Caps 4 Cops is very easy. As an organization, we’ve never asked for a dime. All we ask for is your bottle caps. Our website is where you can find most of the information, that’s Caps4Cops.com. We just want your bottle cap. Send them to PO Box 2113, Spring, Texas 77383. The biggest thing we got going on is me getting ready to release this new book. I’m sure you know publishing a book can cost money and that’s where we’re lacking a little bit. We did create a Go Fund Me to help with the book publishing costs. Any donation helps, but if you donate $20 or more, your name will be in the book under a special thank you page for helping develop this project. The biggest thing about this book is that when it’s published, I am not taking a cut at all. Every bit of profit and proceed is going straight back into Caps 4 Cops. Every cent will be used to help in the divide. Thank you so much and thank you again for having me on the show. I’m a big fan. I’d love to have you on my morning show sometime.
Thank you so much and thank you, Successful Thinkers, because you are part of making our society a humane, sensible, thought leadership society. I want you to know that we truly believe in all of you, on both sides of this issue and we want the best for you.
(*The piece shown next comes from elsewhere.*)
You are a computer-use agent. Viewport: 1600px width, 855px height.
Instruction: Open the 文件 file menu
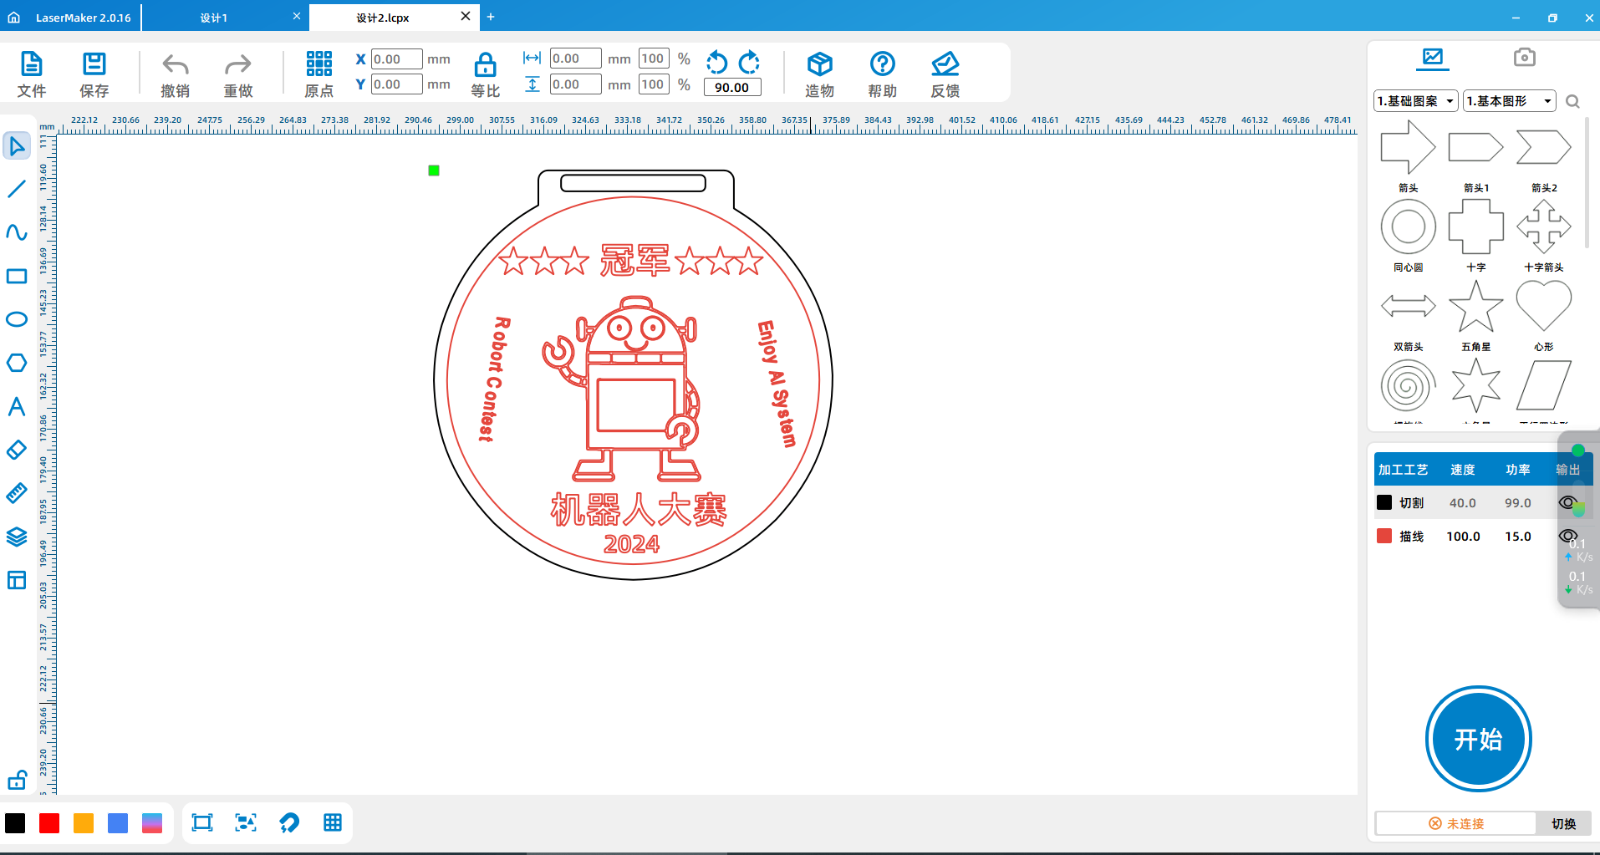[x=32, y=75]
Thank you so much and God bless. Remember, I believe in you.
About Josh Ingram
Josh Ingram is the founder and executive director of the nonprofit organization, Caps 4 Cops. He is getting ready to publish his new book, “Through Our Eyes: Ending the divide between citizens and police”, which will be available in a paperback version on Amazon and ebook version on Kindle.
With both law enforcement and military background, Josh has dedicated his life to bridging the gap between cops and their communities.